WORK ORDER:
In the listing below, start your output at the line with "Viewport: 551px width, 575px" and end it after the line with "Task: Click the Serial # value field", copying every line exactly.

RECORD SET:
+++++

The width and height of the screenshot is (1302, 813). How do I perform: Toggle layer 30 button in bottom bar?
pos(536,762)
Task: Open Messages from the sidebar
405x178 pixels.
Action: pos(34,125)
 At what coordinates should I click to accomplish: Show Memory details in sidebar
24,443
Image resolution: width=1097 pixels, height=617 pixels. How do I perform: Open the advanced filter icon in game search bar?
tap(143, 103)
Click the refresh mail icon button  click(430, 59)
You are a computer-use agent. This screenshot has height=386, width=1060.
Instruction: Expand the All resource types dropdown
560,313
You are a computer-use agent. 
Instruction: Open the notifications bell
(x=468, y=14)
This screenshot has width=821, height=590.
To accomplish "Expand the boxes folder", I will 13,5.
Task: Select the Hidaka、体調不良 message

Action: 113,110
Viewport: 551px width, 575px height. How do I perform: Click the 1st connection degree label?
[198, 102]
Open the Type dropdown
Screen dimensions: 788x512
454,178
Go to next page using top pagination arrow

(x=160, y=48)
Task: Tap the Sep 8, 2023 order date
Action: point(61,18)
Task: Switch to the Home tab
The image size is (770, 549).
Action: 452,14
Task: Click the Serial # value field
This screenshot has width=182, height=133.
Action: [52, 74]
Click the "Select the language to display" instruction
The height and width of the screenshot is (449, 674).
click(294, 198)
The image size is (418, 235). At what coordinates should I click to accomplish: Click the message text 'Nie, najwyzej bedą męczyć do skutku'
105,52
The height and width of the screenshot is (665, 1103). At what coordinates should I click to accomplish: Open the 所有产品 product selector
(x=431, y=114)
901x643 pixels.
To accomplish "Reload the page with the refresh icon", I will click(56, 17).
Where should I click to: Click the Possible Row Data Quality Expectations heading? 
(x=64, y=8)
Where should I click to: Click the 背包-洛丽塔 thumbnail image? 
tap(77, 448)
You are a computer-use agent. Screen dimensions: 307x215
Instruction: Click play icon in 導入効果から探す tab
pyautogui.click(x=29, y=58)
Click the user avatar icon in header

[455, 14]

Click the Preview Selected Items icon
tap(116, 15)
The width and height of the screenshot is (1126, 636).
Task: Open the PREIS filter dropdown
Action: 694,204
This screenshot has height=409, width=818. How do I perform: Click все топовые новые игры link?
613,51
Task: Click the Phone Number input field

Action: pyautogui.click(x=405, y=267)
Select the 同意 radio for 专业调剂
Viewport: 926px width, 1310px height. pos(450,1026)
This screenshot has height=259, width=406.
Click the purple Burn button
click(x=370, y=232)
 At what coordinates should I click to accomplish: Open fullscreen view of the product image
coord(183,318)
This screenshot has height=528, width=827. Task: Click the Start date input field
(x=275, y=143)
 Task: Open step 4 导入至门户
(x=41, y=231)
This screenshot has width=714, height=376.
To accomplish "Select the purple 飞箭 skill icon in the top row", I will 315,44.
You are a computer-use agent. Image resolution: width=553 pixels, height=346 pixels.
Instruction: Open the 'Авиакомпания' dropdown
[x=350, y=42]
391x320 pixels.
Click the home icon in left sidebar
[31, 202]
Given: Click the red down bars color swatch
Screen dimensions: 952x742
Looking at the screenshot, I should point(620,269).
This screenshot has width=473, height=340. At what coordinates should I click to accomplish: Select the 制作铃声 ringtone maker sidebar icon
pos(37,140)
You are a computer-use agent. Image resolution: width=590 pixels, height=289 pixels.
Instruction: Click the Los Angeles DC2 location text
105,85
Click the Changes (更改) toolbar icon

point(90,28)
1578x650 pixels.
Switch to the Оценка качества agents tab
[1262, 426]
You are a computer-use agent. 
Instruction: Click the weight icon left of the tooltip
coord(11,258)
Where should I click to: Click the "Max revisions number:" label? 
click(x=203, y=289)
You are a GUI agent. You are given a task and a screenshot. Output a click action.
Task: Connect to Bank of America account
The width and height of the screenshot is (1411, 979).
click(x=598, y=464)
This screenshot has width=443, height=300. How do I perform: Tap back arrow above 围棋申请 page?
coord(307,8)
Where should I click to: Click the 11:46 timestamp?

+++++

EXERCISE RESULT:
Viewport: 551px width, 575px height. How do I perform: Click the 1st connection degree label?
[198, 102]
Open the Type dropdown
Screen dimensions: 788x512
454,178
Go to next page using top pagination arrow

(x=160, y=48)
Task: Tap the Sep 8, 2023 order date
Action: point(61,18)
Task: Switch to the Home tab
The image size is (770, 549).
Action: 452,14
Task: Click the Serial # value field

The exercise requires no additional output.